I start an evening class in C++ OOP in October and thought I’d brush up on my limited programming skills. I chose to write a couple of classes that will let me do arithmetic over finite fields mod p.
With the bother of getting this working I now have two important classes, a simple integer mod p class (Zp) and a second class for polynomials of varying degree in the integral domain over Zp, (Zp[x])
I have functions for long division and a couple ofquick-ish routines for checking for irreducible polynomials, and I would like to extend this to the problem of polynomials over field extensions.
In basic form, with any polynomial in the domain Zp[x] that is irreducible I can form another field F(x) by doing arithmetic modulo this polynomial. I would like to know whether extending this process an unknown (at compile time) number of times is possible using c++ templates. I have done a little basic reading on templates but even thinking about precoding in say, four or five layers of this process in typedefs“just in case” – (which would keep the degrees of polynomials small, also!) causes anguish – Though Is using the template long-hand for all foreseen types at compile time the only way to efficiently get the depth of recursion?
Let me put it another way.
I would need a polynomial class, say, IDPoly, which would need an array of “fieldElement types” ( my coefficients) which depend on a “shallower” IDPoly class with a separate reference to a single IDPoly (A) as an irreducible (in a Field class) made from another (less recurred)IDPoly (B)over a smaller field , and so on and so on. etc,. I would need to separate fieldElement and IDpoly because (exact) division is not defined for the IDPoly type.
The base condition would terminate in the “Field” type: - terminating with the IDPoly being an array of int modulo p, and its irreducible of type IDPoly, an “int” , would simply be a prime number. (this would be done by specialisation or overriding the usual template)
I apologise for the scrappy outline of the quack code below. (I know that the stuff in the angle brackets is wrong, but I aim to show how this links together) This question is a conceptual one because coding all this for nothing would be a huge waste of time.
So I would have:
Template<class FieldElement>
class IDPoly
{
//array of fieldElement, and functions for arithmetic and Remainder on longdivision, testing for irrreducibles etc.
}
//as well as
Template<class Field, class IDPoly>
class FieldElement
{
//single member is a polynomial of form IDPoly for arithmetic modulo the irreducible polynomial in class “Field”, all standard arithmetic defined and valid here, to use as coefficients in recurred IDPoly
}
//And finally
Template<class IDPoly>
class Field
{
//an irreducible polynomial in IDPoly form.
}
//I would also specialise Field by using
template<>
Field<int>
{
Int itsIrreducible; //(a prime number)
}
An IDPoly with a degree of zero and only one coefficient is a good place to start with integers mod p.
So apologies, but onto the question proper.
I understand from a little light reading that instead of preparing many layers of recursion (more than I need) I may simply use template template parameters and drop the type in the angle brackets for the template template parameter. then I only need to use the keyword "typename" and dont have to qualify the types as <int> or whatever.
So I can specialise my other templates to templates like
template<template <typename> class myClass1, template <typename,typename> class myClass2 >
class myClass3
{
…
};
is it possible to additionally (and seperately) specialise these to my three classes,
template<template <> class IDPoly<FieldElement>, template <> class Field<IDPoly> >
class FieldElement
{
...
}
so if I partially specialise my classes in this manner, is the termination condition of
Template<>
class Field<int>
enough to let the compiler know the types at compile time? Or should I find some other way to go forward? I would have to declare my variables in a recursive manner if this is enough.
I doubt I’ll ever need more than my base of <int> and three layers over the top, ever. I just will find coding in the typedef’s for these nesting templates hard enough, without the debug info I would have to decode with errors I make as well.
Please bear in mind I’m no expert, a simple yes or no as an answer would be great but could anyone help me with an alternative? A simple tree list structure looks ok but I am not sure of the overhead I would acquire using the polynomial arithmetic in such a case. Also I have already tried multidimensional arrays, but as the polynomials in my classes are now sparse without zero coefficients (to save memory) this has become a nightmare.
Any good suggestions would be more than appreciated!

YOUR TASKS →
#1 In the post about C++ templates for finite fields, write out the passage starting at "In basic form, with" and ending at "depth of recursion?".
#2 How would you sum up the post about C++ templates for finite fields in two sentences?
#3 In the post about C++ templates for finite fields, how many layers does the writer expect ever to need?
You can ignore the rows for this work.

LISTED RECORDS →

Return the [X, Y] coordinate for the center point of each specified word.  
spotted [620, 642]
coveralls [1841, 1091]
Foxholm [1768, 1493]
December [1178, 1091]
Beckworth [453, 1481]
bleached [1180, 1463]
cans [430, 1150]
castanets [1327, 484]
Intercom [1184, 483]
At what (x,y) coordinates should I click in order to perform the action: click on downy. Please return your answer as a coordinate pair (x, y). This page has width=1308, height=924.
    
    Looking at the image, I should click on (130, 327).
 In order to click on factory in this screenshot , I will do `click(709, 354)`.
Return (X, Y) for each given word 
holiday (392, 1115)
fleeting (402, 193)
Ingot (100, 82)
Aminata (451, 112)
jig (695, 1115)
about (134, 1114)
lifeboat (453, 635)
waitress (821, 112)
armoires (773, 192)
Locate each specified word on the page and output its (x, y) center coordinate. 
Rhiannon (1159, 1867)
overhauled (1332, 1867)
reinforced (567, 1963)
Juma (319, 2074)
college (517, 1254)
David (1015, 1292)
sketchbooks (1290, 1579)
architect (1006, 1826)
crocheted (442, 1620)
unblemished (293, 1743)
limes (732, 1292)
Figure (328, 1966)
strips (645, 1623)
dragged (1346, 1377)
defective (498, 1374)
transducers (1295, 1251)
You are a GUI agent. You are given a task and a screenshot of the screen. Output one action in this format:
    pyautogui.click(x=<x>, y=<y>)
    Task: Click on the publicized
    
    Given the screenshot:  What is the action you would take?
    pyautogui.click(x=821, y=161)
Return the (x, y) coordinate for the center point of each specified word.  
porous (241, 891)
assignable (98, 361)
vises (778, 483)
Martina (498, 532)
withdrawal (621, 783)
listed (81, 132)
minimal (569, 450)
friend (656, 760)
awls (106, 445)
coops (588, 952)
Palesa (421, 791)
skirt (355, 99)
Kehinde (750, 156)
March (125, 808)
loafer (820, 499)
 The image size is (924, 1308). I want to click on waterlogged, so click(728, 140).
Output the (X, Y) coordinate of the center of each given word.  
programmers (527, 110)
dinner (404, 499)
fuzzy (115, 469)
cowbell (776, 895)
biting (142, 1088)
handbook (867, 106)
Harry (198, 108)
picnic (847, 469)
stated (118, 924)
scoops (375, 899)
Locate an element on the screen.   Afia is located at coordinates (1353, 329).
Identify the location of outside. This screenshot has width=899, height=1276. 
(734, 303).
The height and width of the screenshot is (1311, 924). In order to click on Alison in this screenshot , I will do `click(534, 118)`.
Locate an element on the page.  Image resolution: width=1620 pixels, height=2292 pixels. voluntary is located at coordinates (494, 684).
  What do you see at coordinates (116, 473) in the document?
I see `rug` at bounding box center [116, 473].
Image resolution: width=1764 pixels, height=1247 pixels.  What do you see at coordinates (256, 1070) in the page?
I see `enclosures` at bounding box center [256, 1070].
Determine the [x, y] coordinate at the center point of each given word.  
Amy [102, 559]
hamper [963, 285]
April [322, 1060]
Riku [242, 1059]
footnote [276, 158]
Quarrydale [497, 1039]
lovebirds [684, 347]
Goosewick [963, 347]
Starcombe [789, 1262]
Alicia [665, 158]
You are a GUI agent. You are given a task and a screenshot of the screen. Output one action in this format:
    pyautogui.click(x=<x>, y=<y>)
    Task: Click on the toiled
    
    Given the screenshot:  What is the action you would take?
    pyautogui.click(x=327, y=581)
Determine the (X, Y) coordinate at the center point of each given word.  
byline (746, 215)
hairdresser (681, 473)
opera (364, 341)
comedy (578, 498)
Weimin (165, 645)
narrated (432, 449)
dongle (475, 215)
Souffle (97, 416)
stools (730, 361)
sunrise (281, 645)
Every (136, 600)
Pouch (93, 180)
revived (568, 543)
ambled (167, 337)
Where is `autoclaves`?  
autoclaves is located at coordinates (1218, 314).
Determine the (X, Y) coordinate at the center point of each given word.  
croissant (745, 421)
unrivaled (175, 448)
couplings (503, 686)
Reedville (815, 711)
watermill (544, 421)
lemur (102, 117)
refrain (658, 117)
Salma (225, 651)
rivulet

EXERCISE SOLUTIONS →
#1
In basic form, with any polynomial in the domain Zp[x] that is irreducible I can form another field F(x) by doing arithmetic modulo this polynomial. I would like to know whether extending this process an unknown (at compile time) number of times is possible using c++ templates. I have done a little basic reading on templates but even thinking about precoding in say, four or five layers of this process in typedefs“just in case” – (which would keep the degrees of polynomials small, also!) causes anguish – Though Is using the template long-hand for all foreseen types at compile time the only way to efficiently get the depth of recursion?

#2 Ahead of an evening class in C++ OOP, the writer has built a class for integers mod p (Zp) and a class for polynomials over Zp (Zp[x]), with routines for long division and for checking irreducible polynomials. The post asks whether C++ templates, possibly using template template parameters with a Field<int> specialization as the termination condition, can repeat the field-extension process a number of times not known at compile time, and requests a yes-or-no answer or an alternative.

#3 The base of <int> and three layers over the top.